Much of it is unconscious behavior: vetting the stranger by asking where she works or where he went to college, or questions like,”Is your husband home today?”or”Do you live far from here?” At a benign level, people are looking for connections. But at another level, the group is replicating itself. It is freezing out unwanted futures. It is controlling what few things can be controlled in a rapidly changing world. It is saying no to unpleasant realities.

In my experience, churches spend much of their energy and goodwill enforcing group norms. Fights over liturgical language, for example, have little to do with words or theology. Rather, they are fights to see whose aesthetic will prevail and, thus, to determine which subgroup will be in control.
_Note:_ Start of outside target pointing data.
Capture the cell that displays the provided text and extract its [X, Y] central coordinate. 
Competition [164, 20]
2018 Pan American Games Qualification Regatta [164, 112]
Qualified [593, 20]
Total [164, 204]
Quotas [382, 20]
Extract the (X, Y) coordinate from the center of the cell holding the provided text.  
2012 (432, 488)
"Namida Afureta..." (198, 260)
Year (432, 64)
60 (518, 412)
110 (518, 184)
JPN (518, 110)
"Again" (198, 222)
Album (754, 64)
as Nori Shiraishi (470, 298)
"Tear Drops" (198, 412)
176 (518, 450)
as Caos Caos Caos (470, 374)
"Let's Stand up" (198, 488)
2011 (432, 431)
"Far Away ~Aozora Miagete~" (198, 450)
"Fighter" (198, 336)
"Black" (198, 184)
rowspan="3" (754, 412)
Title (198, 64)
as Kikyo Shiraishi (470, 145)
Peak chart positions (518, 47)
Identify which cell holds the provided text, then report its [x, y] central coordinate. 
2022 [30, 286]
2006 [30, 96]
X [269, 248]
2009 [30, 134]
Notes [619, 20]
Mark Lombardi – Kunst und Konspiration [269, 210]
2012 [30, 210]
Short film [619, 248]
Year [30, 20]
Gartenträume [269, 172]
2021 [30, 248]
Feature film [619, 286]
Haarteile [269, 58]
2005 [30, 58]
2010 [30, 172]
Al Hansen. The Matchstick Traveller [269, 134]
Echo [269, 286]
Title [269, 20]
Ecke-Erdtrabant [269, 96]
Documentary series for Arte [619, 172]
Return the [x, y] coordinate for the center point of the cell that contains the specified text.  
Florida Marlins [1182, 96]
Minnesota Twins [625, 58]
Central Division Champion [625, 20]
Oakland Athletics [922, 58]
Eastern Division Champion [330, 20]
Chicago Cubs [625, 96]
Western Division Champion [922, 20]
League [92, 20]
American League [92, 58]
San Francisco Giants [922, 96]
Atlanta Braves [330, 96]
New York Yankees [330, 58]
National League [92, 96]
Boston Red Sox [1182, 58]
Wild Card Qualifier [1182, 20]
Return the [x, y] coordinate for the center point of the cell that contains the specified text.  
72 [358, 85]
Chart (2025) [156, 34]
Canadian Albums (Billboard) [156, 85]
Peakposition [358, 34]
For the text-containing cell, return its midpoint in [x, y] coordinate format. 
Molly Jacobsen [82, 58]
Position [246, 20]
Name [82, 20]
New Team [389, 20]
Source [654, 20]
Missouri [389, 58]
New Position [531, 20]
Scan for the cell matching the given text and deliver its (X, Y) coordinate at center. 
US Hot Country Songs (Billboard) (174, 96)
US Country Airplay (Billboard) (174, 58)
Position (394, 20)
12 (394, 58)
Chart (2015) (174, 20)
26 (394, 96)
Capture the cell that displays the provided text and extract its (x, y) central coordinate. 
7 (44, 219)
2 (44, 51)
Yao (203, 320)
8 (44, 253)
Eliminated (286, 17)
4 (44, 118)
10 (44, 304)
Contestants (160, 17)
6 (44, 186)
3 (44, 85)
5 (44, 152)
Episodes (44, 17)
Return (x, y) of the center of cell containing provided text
In fact, many congregations and denominations are so worn out and fragmented by control battles they do little else but spar. They don’t have the energy or trust it takes to embrace diversity or the change it brings.

I see three consequences. One is survival itself. A congregation that freezes out the young won’t survive beyond the current in-control generation. As many white congregations in changing neighborhoods have discovered, if you don’t welcome your neighbors, you soon become isolated and small.

A second consequence is ceasing to be a player in society’s needs. As America grapples with deep racial divisions, more and more white congregations are turning away from the problem. Church volunteers don’t flock to relief agencies; church money stays home. Congregations that a generation ago spoke boldly for racial harmony are building family life centers to serve their own.

A third consequence is fearfulness. When a congregation withdraws from an admittedly messy world, that world seems increasingly frightening. Self-protective behavior drains energy from other endeavors. Then, the message soon goes out: This place isn’t safe, for if they won’t welcome divergent people on Sunday, how will they treat me when my life falls into disarray? Look how many new widows or newly divorced stay away from church, fearing rejection.


Congregations need to open up. Intentionally, in ways that rankle and feel unnatural, they need to embrace the world’s full diversity. Not because the EEOC is watching, but because people are dying for lack of community. A fractured society doesn’t work for anyone, and God envisions a body of many parts, each one needing the others.

Besides, in the long run, comfort and safety aren’t gods worth serving.